In our analysis, we calculated the average effect of the generic letter from 60,000 recipients with a total of 540,000 drug purchases.We focus only on the three purchases before and two purchases after the the mailing was received in a so-called “event study”. The results are striking: at the very first “informed” purchase, the share of generics drugs jumps by around 26 percentage points. Assuming that the letter still prompts other patients to switch at the second purchase after the mailing, the total increase amounts to about of 29 percentage points. Compared to an average generic share of about 10% before the mailing, this corresponds to nearly a fourfold boost.

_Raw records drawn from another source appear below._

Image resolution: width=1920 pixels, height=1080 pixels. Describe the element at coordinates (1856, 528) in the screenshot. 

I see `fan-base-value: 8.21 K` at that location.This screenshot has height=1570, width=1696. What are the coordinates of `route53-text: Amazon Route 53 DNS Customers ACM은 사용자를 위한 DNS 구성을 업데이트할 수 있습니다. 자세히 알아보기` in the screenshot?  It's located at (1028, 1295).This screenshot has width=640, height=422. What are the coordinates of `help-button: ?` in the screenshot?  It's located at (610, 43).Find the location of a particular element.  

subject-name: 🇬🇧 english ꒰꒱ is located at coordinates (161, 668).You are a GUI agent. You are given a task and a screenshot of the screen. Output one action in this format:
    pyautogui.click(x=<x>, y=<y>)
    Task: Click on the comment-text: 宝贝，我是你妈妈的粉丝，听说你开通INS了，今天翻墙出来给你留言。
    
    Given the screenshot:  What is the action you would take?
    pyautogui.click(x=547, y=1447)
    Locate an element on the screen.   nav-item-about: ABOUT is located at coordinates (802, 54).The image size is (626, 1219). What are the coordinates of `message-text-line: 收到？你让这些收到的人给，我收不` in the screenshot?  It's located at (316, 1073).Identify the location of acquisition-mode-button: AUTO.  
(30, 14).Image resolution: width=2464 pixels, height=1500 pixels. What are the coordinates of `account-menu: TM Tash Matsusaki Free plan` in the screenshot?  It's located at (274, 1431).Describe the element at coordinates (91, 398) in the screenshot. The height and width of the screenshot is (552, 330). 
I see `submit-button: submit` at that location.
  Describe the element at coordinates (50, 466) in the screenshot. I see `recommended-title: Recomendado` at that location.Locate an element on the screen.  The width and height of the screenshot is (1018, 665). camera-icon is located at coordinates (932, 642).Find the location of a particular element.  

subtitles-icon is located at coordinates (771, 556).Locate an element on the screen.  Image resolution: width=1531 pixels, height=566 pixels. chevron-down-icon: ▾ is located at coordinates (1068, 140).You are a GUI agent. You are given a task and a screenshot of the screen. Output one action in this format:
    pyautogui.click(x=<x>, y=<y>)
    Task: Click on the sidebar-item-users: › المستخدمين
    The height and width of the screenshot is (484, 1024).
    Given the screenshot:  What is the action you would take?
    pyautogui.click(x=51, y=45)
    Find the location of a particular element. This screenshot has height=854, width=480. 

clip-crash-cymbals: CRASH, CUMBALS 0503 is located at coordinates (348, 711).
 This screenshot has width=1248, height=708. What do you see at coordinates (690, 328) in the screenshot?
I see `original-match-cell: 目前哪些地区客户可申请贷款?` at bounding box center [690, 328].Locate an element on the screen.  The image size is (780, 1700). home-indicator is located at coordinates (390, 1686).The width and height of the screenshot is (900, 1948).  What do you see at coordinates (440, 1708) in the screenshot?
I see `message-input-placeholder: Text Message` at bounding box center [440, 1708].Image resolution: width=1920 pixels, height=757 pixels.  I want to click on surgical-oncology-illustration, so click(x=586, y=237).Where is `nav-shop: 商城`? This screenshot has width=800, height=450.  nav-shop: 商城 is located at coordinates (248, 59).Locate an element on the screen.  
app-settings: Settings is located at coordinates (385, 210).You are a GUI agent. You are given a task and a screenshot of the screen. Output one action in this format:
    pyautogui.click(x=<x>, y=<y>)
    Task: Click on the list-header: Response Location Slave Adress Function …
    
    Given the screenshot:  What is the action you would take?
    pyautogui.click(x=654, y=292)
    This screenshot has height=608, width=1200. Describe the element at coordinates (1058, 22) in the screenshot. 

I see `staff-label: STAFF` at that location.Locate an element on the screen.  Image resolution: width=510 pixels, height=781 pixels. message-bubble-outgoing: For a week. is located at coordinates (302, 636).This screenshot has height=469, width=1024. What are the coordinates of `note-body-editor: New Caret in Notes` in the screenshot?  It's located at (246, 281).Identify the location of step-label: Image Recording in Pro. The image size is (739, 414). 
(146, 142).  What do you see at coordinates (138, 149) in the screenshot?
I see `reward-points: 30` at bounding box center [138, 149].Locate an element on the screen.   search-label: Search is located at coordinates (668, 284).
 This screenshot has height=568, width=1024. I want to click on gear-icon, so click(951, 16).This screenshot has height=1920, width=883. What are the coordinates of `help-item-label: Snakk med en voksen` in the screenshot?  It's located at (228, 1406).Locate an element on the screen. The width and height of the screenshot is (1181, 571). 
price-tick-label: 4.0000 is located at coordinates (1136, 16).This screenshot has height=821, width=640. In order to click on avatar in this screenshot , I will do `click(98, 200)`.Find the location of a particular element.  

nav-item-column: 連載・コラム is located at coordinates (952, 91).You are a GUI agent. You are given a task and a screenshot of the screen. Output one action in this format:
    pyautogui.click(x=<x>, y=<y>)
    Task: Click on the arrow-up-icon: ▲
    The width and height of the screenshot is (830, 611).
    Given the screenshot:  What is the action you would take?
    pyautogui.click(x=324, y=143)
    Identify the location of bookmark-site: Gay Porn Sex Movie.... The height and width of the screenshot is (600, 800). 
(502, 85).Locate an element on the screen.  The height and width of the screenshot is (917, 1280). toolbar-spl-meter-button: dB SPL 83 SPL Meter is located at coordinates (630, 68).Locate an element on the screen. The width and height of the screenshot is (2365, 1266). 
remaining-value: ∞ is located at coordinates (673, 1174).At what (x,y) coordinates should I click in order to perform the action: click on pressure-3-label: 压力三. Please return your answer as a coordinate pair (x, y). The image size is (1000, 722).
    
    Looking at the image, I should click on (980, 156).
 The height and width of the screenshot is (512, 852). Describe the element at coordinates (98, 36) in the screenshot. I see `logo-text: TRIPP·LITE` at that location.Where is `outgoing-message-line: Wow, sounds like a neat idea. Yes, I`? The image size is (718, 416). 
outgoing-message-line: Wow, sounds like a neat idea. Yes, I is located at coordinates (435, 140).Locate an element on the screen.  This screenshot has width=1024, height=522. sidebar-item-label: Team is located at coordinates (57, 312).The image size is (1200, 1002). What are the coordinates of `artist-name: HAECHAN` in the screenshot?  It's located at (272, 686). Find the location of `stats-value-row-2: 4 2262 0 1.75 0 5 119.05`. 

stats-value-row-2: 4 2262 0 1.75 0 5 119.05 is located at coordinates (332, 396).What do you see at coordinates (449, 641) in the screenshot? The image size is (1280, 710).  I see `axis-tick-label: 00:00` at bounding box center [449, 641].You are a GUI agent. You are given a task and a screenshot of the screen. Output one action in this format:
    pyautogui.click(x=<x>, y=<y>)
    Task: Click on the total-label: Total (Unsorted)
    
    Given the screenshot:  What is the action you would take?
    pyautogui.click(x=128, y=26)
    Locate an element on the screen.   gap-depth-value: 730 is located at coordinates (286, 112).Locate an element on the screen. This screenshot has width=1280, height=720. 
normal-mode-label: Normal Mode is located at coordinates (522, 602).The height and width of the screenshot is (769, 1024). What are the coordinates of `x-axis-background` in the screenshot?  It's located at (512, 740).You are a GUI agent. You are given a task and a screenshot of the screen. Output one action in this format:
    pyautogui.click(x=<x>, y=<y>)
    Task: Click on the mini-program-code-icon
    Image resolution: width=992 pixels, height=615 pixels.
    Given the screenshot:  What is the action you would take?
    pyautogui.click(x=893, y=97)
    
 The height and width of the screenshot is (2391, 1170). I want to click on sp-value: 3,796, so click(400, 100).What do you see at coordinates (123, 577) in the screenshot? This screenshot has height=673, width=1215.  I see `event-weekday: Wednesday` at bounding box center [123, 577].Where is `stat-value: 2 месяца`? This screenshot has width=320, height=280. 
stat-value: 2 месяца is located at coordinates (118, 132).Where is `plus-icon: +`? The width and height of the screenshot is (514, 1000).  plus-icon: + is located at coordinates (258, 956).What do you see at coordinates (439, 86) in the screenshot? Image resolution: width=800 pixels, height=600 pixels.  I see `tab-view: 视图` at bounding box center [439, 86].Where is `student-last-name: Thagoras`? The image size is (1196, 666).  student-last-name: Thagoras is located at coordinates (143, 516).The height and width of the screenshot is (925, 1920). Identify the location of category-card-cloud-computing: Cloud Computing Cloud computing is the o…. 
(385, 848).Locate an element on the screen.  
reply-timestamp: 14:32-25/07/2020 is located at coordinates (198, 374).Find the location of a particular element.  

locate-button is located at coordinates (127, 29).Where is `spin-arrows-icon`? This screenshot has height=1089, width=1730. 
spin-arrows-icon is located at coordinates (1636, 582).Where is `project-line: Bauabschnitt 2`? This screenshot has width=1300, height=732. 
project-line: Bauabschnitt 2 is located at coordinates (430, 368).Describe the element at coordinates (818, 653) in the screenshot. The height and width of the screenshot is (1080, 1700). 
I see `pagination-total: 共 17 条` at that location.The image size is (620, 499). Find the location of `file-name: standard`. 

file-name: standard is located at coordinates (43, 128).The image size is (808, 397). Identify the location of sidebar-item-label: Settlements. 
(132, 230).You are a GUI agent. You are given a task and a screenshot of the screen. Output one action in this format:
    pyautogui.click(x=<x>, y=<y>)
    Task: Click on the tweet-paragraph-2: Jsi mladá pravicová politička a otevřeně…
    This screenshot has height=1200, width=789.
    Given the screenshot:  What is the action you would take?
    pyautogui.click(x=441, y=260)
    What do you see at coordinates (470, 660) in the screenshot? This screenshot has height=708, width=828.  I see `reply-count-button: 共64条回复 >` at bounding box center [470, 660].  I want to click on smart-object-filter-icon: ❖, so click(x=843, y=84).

Information dominates financial incentives

Among the targeted individuals, some had already reached their cost-sharing maximum for the year by the time they received the letter—meaning additional medication purchases wouldn’t cost them anything. Others still faced at least partial cost-sharing. Comparing these two groups, we find that patients who still had to pay out-of-pocket responded slightly more strongly to the mailing. Financial incentives therefore do have an effect, but the difference is only around 2.5 percentage points. Even if switching from a brand-name drug to a generic made no financial difference to the patient themselves, the letter still tripled the likelihood of choosing a generic. In other words, targeted and customized information alone is an extremely potent tool, as it impacts also patients who have nothing to gain financially. Empowering patients through information can thus deliver benefits that far exceed the scope of monetary incentives.

Sovereign patients need information

Market mechanisms such as cost-sharing only work well if everyone has sufficient information. This highlights the long-overlooked role of patient education, especially in the Swiss healthcare system—especially in a healthcare system like Switzerland’s, where patients are expected to make choices similar to consumers on a regular product market. Yet, regulatory hurdles often block patients from the information they need, hurdles that simply don’t exist in other markets. For example, the CSS generics mailing was banned in 2022 following a directive by the Federal Office of Public Health (FOPH). Hence, healthcare providers remain the only official information channel, which is neither cost-effective nor time-efficient. It also puts patients in the position of having just one information source—one that potentially stands to profit from their decisions. Policymakers could step in by leveraging the benefits of digitalization to ensure patients have timely, accessible information. After all, knowledgeable, empowered patients lead to a better functioning healthcare system for everyone.